§ **WORK TO DO**: Please transcribe the text lines of all the records below word for word, leaving out the pictures.

________________________________________

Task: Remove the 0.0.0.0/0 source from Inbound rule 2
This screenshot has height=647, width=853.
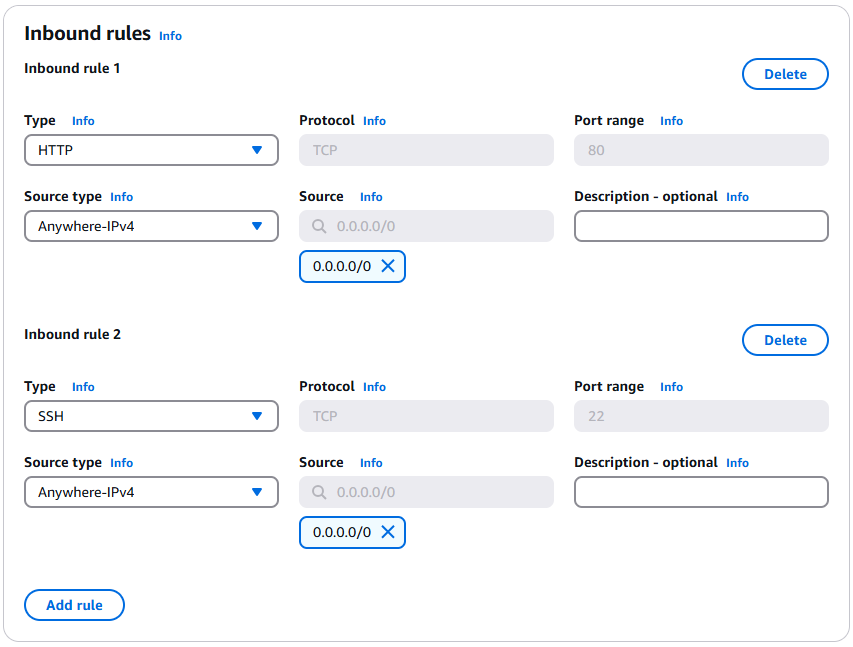Action: (387, 532)
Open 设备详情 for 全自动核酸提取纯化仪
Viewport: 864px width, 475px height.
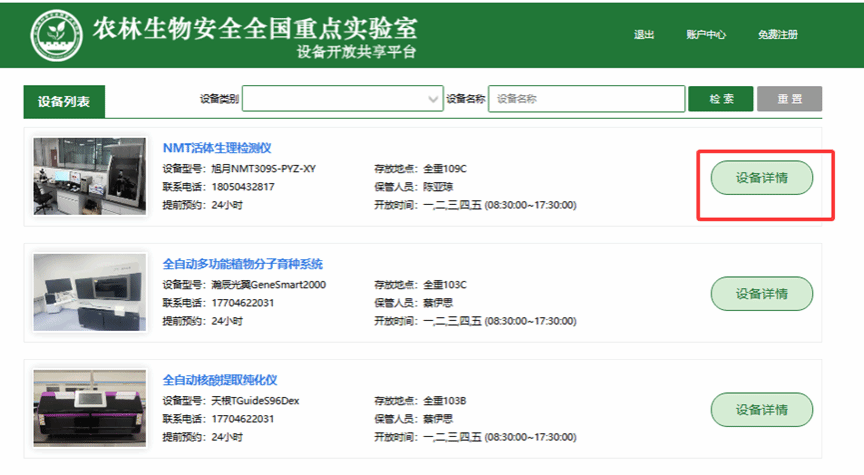(761, 409)
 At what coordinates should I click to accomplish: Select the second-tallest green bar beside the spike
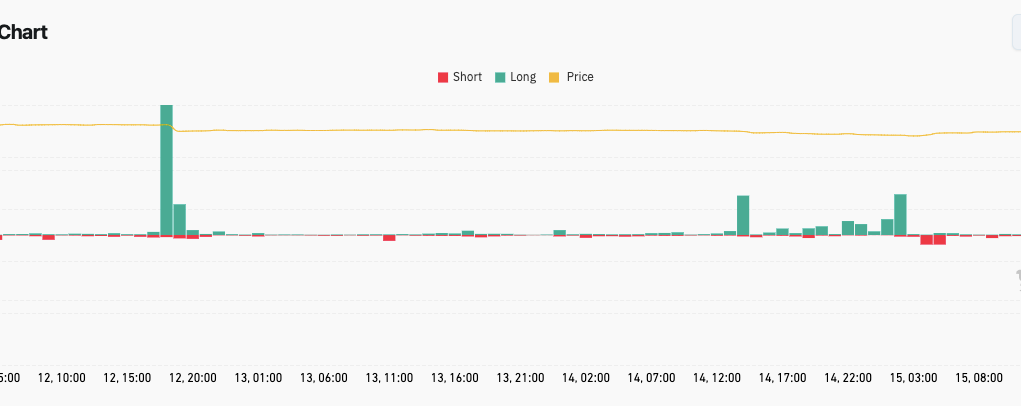click(x=180, y=220)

________________________________________

§ **RESULT OF THIS EXERCISE**:
Task: Remove the 0.0.0.0/0 source from Inbound rule 2
This screenshot has height=647, width=853.
Action: (387, 532)
Open 设备详情 for 全自动核酸提取纯化仪
Viewport: 864px width, 475px height.
(761, 409)
 At what coordinates should I click to accomplish: Select the second-tallest green bar beside the spike
click(x=180, y=220)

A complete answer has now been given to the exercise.